Jenny Holzer : Engagez-vous!
Dès le 30 juin, Jenny Holzer sera à la Fondation DHC/ART avec une imposante exposition traitant entre autres de la guerre d’Irak. Entrevue avec une artiste majeure.
Dans un milieu de l’art où les riches collectionneurs dictent leurs goûts, l’expression semblera dépassée: Jenny Holzer est une artiste engagée. Elle incarne cette position depuis plus de 30 ans, s’étant fait connaître par ses truismes et aphorismes, énonçant des vérités profondes, affichés dans des espaces publics tels que Time Square: "Money Creates Taste", "Protect Me From What I Want"… C’est avec une femme très intelligente, humaine et drôle que nous discutons.
Voir: Il semble plus difficile de parler de féminisme qu’il y a quelques décennies.
Jenny Holzer: "Cela ne devrait pas être plus difficile… Les femmes ne devraient pas avoir les mêmes droits? Mais je comprends votre point de vue. Cela semble presque rétro.
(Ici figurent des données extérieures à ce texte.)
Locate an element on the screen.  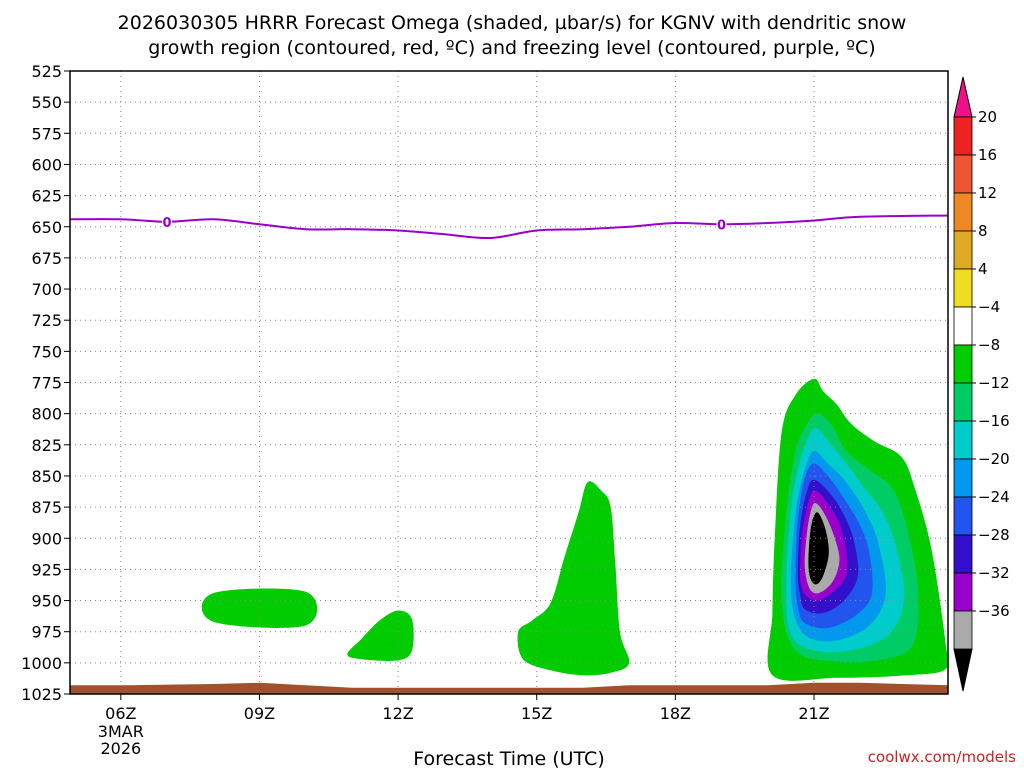
x-tick-label: 18Z is located at coordinates (676, 714).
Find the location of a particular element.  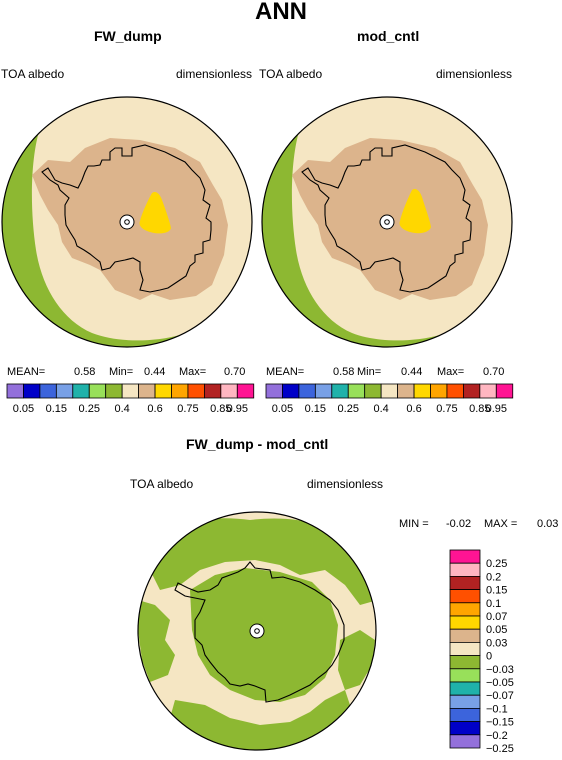

panel-1-min-value: 0.44 is located at coordinates (155, 372).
Les femmes ont fait des progrès, mais dans certains domaines, il est presque devenu embarrassant d’essayer de changer les choses."
Vous considérez-vous comme féministe?
"Oui, avec joie et sans honte. [rire]"
Les jeunes filles n’osent plus se dire féministes de peur d’être perçues comme des femmes agressives…
"Elles ne croient pas que les femmes devraient avoir des droits? Malheur à la femme passive! [rire]"
Dans le milieu des arts, les choses ont-elles changé pour les femmes?
"Globalement, cela va mieux que lorsque j’ai débuté. C’est encourageant. Mais d’un autre côté, les femmes sont minoritaires dans les grandes expos collectives. Et leur travail n’est pas vendu aussi cher que celui des hommes, et ce, même dans les ventes aux enchères. C’est exaspérant."
De nos jours, nous parlons plus de valeur économique que de valeur symbolique. Que pensez-vous de cela?
"Le marché a toujours été important. Mais il l’est encore plus maintenant. Quel dommage! Surtout pour les femmes… Dans un article récent, un journaliste, qui trouvait cela absurde, se demandait pourquoi les oeuvres des femmes se vendent moins cher. Il nous prenait, moi et Barbara Kruger, comme exemples. Il comparait nos résultats de vente à ceux de très bons artistes masculins, mais n’ayant pas notre C.V. Le prix relativement bas de mes oeuvres est peut-être lié à une question d’identité sexuelle. Mais cela est peut-être dû aux sujets difficiles que je choisis ainsi qu’aux matériaux non traditionnels que j’utilise. Peut-être que tout simplement les gens détestent mon travail… [rire]"
Est-ce toujours facile de faire de l’art public?
"Ces projets peuvent être les plus grands et les plus beaux défis, quand ils marchent bien, en tout cas pour moi qui adore travailler dans des espaces publics. Mais il faut une bonne équipe et un groupe de gens très motivés qui appuient le projet pour que celui-ci se réalise comme il se doit."
Vous avez commencé votre oeuvre dans la rue, en y affichant des posters. Vous avez été arrêtée?
"Une seule fois, on m’a emmenée dans la voiture des policiers, mais ils ont juste discuté avec moi. J’ai toujours placé mes affiches là où il y en avait déjà… C’est peut-être une forme d’éthique. À l’époque, Manhattan était plus "sauvage" et j’étais le dernier de leurs problèmes."
Vous attendez quelles réactions du public?
"Je veux soumettre à leur attention ce que je considère comme des sujets importants. Mais je ne veux pas changer les gens. C’est à eux de décider."